Com isso, 57% das escolas da rede estão com as atividades comprometidas devido à mobilização. O percentual, de acordo com o presidente do 1º núcleo do CPERS, David Carnizella, simboliza uma força que o movimento não registrava há anos na cidade.

— Acredito que nunca tantas escolas aderiram à greve tão cedo como agora. O que precisamos deixar claro aos professores mobilizados é que não estamos apenas protestando contra o parcelamento mais recente e sim com a possibilidade de o governo regulamentar esse tipo de pagamento por meio de uma PEC (Proposta de Emenda à Constituição) — ressalta.
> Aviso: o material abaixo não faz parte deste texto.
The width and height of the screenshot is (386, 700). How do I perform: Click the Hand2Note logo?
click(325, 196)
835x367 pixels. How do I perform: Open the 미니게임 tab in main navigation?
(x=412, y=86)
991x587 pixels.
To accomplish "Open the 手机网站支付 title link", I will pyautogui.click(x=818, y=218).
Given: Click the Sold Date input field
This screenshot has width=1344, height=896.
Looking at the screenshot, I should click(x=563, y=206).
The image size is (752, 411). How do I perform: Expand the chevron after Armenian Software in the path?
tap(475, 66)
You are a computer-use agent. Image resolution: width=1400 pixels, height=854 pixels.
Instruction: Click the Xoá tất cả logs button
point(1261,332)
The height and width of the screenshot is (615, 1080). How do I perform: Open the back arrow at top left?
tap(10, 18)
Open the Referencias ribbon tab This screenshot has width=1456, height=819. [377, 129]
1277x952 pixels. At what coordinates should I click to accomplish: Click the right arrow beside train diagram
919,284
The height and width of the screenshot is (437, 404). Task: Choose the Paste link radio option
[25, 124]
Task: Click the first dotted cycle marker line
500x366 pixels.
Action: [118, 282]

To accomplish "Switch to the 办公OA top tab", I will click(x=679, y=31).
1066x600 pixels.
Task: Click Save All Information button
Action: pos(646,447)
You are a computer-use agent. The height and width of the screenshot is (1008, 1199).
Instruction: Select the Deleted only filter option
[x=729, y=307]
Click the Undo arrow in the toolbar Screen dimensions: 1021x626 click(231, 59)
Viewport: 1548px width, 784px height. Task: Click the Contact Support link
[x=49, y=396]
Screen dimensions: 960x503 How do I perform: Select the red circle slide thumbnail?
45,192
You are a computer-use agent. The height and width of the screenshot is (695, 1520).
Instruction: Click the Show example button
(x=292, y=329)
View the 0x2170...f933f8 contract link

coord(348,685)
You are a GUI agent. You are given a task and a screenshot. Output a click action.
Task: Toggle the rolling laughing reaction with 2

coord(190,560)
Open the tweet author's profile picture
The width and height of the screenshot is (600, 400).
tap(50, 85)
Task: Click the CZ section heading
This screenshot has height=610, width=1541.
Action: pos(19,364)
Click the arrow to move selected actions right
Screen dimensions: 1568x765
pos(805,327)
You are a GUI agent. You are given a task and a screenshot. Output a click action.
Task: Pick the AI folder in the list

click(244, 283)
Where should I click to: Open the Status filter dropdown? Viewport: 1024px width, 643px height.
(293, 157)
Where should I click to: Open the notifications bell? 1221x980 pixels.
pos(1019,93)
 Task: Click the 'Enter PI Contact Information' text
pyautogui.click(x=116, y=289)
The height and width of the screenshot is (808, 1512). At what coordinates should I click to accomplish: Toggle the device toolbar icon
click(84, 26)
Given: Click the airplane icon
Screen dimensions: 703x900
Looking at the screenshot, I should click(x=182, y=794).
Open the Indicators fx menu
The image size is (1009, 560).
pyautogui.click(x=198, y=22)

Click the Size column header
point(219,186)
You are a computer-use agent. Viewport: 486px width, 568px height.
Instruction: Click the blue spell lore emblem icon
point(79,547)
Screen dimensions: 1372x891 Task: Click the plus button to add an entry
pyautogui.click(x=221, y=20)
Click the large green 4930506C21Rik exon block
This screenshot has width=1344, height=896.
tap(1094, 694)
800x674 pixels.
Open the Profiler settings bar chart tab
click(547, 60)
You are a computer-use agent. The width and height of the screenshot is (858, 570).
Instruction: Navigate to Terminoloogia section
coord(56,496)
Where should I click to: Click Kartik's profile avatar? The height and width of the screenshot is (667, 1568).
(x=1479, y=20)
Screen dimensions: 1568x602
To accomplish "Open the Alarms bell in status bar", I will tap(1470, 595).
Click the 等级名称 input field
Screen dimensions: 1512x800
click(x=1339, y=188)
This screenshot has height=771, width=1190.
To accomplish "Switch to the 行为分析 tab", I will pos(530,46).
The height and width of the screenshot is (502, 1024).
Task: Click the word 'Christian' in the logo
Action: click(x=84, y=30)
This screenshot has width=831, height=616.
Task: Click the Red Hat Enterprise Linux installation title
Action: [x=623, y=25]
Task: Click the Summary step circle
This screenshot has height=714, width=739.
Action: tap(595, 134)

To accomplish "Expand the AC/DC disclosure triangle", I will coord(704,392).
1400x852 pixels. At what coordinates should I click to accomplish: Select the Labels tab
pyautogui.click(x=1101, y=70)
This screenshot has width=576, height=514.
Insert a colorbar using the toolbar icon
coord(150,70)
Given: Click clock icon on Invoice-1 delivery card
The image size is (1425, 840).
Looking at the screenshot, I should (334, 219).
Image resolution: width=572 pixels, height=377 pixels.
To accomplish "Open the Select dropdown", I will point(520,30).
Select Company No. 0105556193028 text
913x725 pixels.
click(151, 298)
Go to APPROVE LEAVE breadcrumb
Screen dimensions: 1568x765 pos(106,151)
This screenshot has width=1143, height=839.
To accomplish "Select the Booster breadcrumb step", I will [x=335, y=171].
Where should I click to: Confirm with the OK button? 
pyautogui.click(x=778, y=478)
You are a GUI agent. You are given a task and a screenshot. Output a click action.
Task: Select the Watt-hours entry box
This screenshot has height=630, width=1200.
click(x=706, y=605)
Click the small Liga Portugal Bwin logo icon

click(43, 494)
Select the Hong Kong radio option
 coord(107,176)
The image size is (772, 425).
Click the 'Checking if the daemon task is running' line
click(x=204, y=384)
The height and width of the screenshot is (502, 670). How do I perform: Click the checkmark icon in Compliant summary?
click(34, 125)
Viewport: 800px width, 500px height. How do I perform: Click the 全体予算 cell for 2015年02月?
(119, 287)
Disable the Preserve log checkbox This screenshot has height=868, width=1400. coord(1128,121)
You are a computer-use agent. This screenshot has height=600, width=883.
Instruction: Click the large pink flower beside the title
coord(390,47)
Carnizella se refere à PEC 257/2016, que tramita na Assembleia Legislativa e sugere a revogação do artigo 35 da constituição estadual. Caso aprovada a medida, haveria a extinção de uma data fixa para o pagamento mensal e do 13º salário dos servidores públicos do Estado.

Entre as 32 paralisadas, cerca de 20 instituições pararam totalmente. A expectativa do CPERS é de que o movimento aumente ao longo da greve, cujo tempo de duração é indeterminado. Além das 32 escolas de Caxias, uma de São Marcos e duas de Farroupilha também aderiram ao movimento.

A 4ª Coordenadoria Regional de Educação (4ª CRE), avalia o movimento como legítimo, porém, recomenda que professores grevistas não pressionem docentes que não aderiram à paralisação.

— Precisamos que haja bom senso por parte de quem está paralisado e que respeitem o direto de quem não se juntou à mobilização. Conferimos a legitimidade do movimento e acreditamos que esse alto número de professores que aderiu reflete uma insatisfação geral do momento — afirma a coordenadora de Recursos Humanos da 4ª CRE, Cristina Boeira Fabris.

Estado deve quitar salários amanhã

O governo do estado depositou R$ 400 nesta segunda, e depositará mais R$ 800 nesta terça a servidores com rendimento de até R$ 2 mil, o que equivale a 54% do total do funcionalismo.

A previsão para quitação integral dos salários se mantém para esta quarta.